2

There's this unanswered question in the Igor Zhirkov's book Low-Level Programming :

"Try to rewrite print_int without calling print_uint, copying its code, or using jmp. You will only need one instruction and a careful code placement.

Read about co-routines.".

The supplied code for "print_int" and "print_uint":

print_uint:
    mov rax, rdi
    mov rdi, rsp
    push 0
    sub rsp, 16
    
    dec rdi
    mov r8, 10

.loop:
    xor rdx, rdx
    div r8
    or  dl, 0x30
    dec rdi       
    mov [rdi], dl
    test rax, rax
    jnz .loop 
   
    call print_string
    
    add rsp, 24
    ret

print_int:
    test rdi, rdi
    jns print_uint
    push rdi
    mov rdi, '-'
    call print_char
    pop rdi
    neg rdi
    jmp print_uint

print_char:
    push rdi
    mov rdi, rsp
    call print_string 
    pop rdi
    ret
print_string:
    push rdi
    call string_length
    pop rsi
    mov rdx, rax
    mov rax, 1
    mov rdi, 1
    syscall
    ret

What could be that special single instruction he's talking about ?

Peter Cordes
  • 328,167
  • 45
  • 605
  • 847
trogne
  • 3,402
  • 3
  • 33
  • 50
  • 2
    I see the way to get rid of `jmp print_uint`, but that "one instruction" is still a mystery – harold Apr 29 '21 at 21:35
  • 3
    Are you supposed to move `print_int` to before `print_uint` so it can *fall* into it (tailcall for free) instead of using `jmp`? Perhaps he means "*change* one instruction", as in remove the `jmp print_uint`? – Peter Cordes Apr 30 '21 at 00:54
  • 2
    BTW, `print_uint` is nicely written, pretty much the same as what I did in [How do I print an integer in Assembly Level Programming without printf from the c library?](https://stackoverflow.com/a/46301894). If this isn't trying to be portable to non-Linux, though, you could take advantage of the red-zone below RSP and leave out the `sub rsp, 16` if you inline the syscall and calculate the length, instead of calling `print_string` and making it search for a terminating `0` when you already know where it is because you pushed it. – Peter Cordes Apr 30 '21 at 00:57
  • 1
    @PeterCordes thank you. This code however has never been tested to be the fastest version possible, not was it written with this intent. The portability is also out of question. Because this assignment is fairly early in the book the notion of Red zone does not yet exist for the reader, so I did not use it. – Igor Zhirkov May 04 '21 at 22:59
  • 1
    @IgorZhirkov: Yup, same reason I left `sub rsp` in my version (and for the benefit of people porting it to 32-bit code). If you were actually optimizing for speed you'd use a multiplicative inverse (like [this code-review Q&A](https://codereview.stackexchange.com/questions/142842/integer-to-ascii-algorithm-x86-assembly), and that would save more cycles than avoid sub/add. :P See also other links at the bottom of my linked answer for some blogs where people have experimented with `x /= 100` and splitting that up to get some ILP, and other things like that. – Peter Cordes May 05 '21 at 04:03

1 Answers1

3

I am so sorry, but it is unfortunately an error.

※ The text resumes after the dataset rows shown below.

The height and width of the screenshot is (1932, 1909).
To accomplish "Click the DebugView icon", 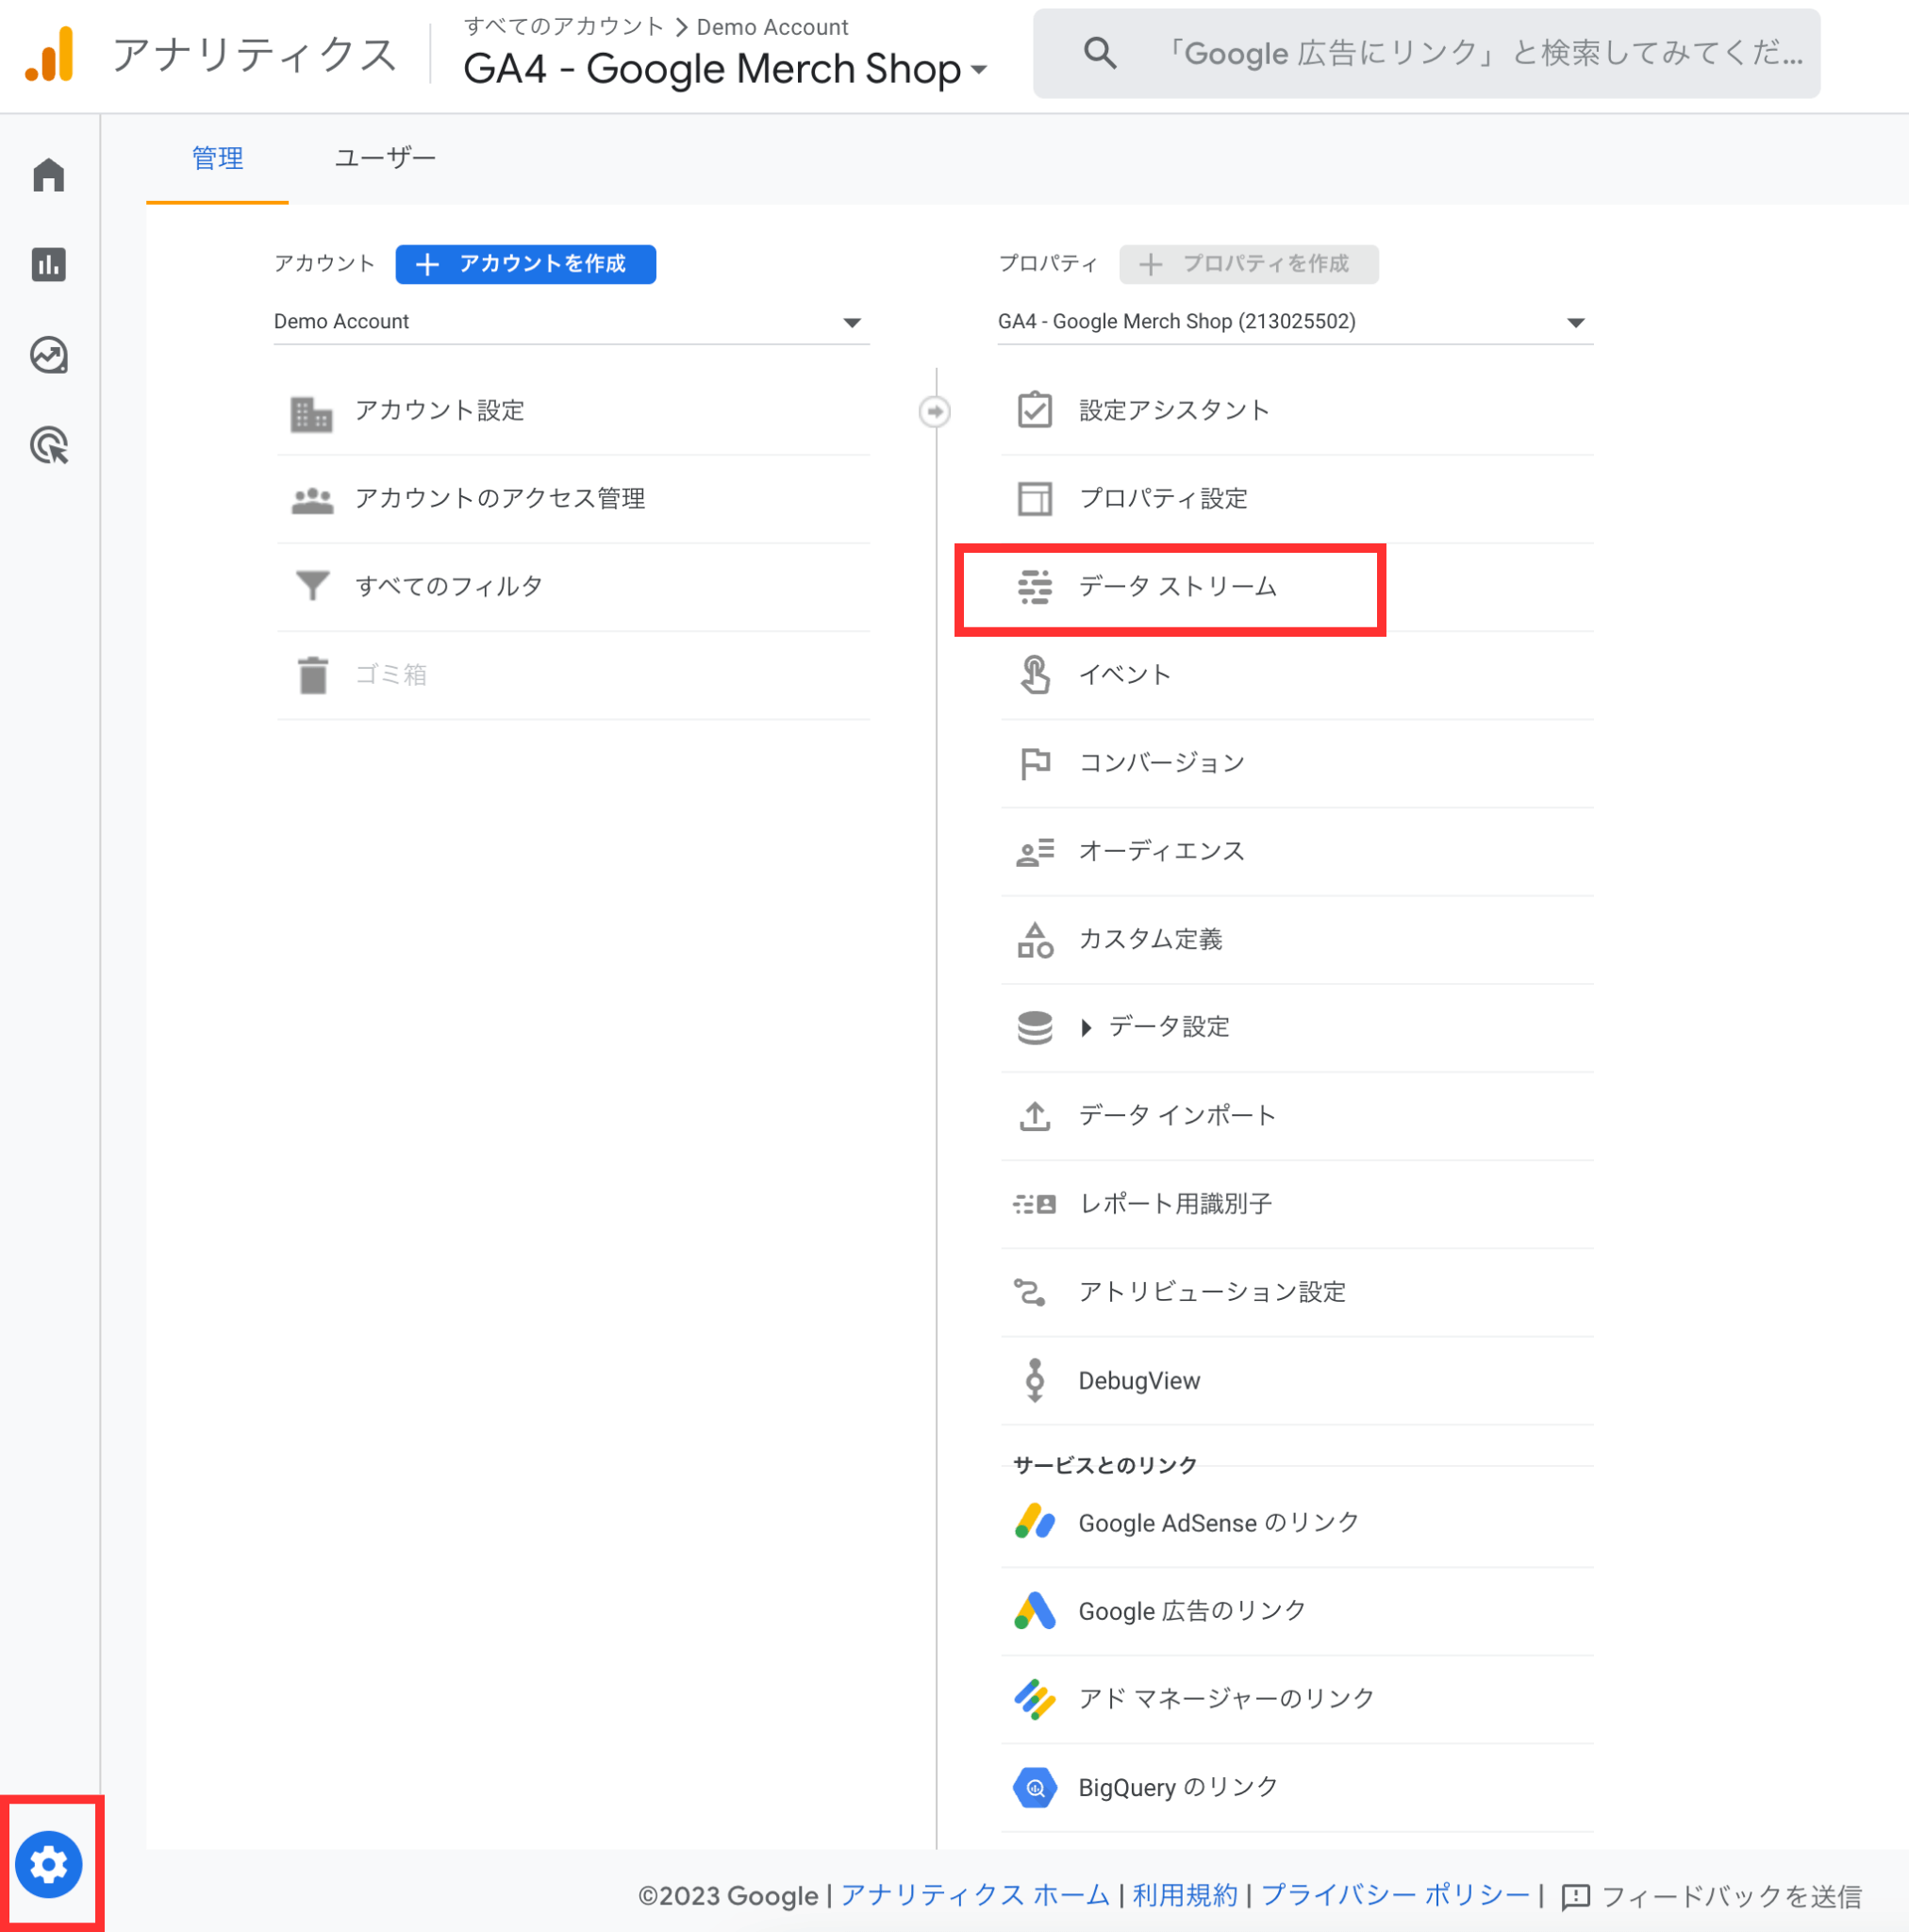I will [x=1033, y=1379].
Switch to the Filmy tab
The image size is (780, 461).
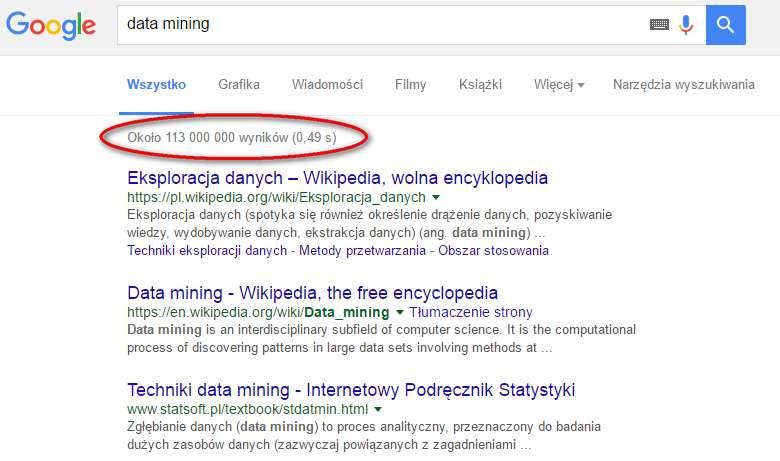410,85
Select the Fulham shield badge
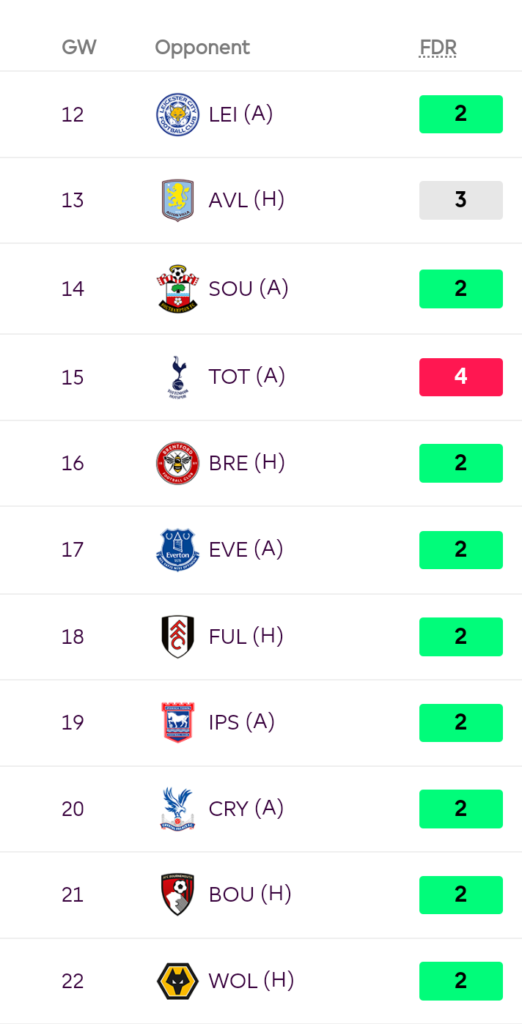 click(178, 636)
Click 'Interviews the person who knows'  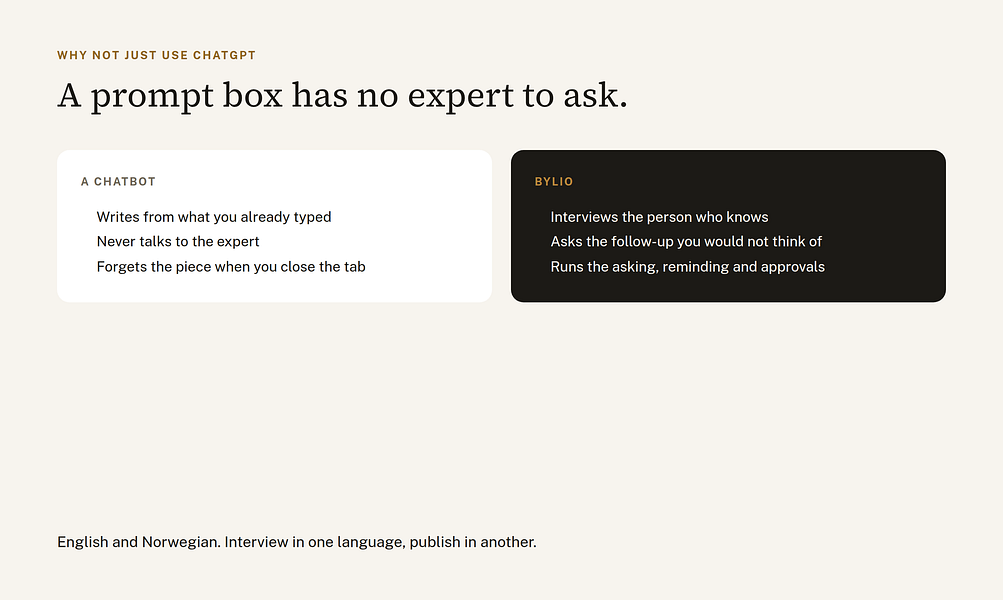click(x=659, y=217)
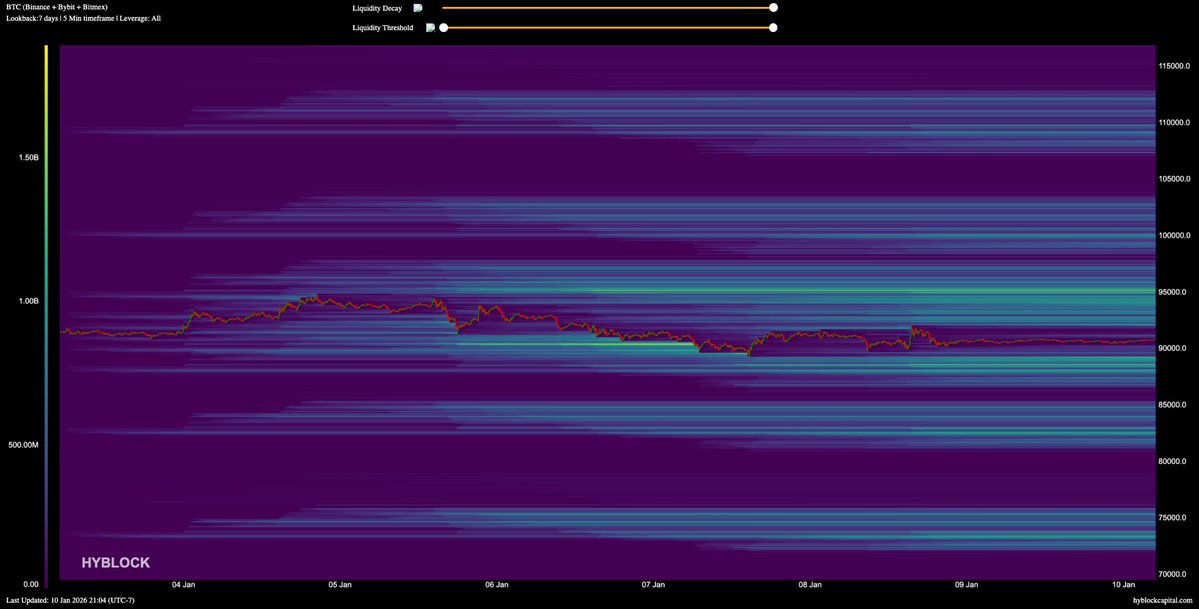Select the 08 Jan date axis label
The height and width of the screenshot is (609, 1199).
click(810, 584)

There is a pair of functions print_newline and print_char where print_newline can be expressed as one instruction if the control falls to print_char afterwards. I wrote a blog post about it. The basic idea is that printing a specific character i.e. the newline feed is like starting the "print any character" subroutine when its argument is assigned the code of the said character.

print_newline:
   mov rdi, '\n'  ; first integer argument is in rdi
print_char:
   ...

As to print_int I am sure that on AMD64 you can not express it through one instruction and fall to print_uint.

Igor Zhirkov
  • 303
  • 2
  • 8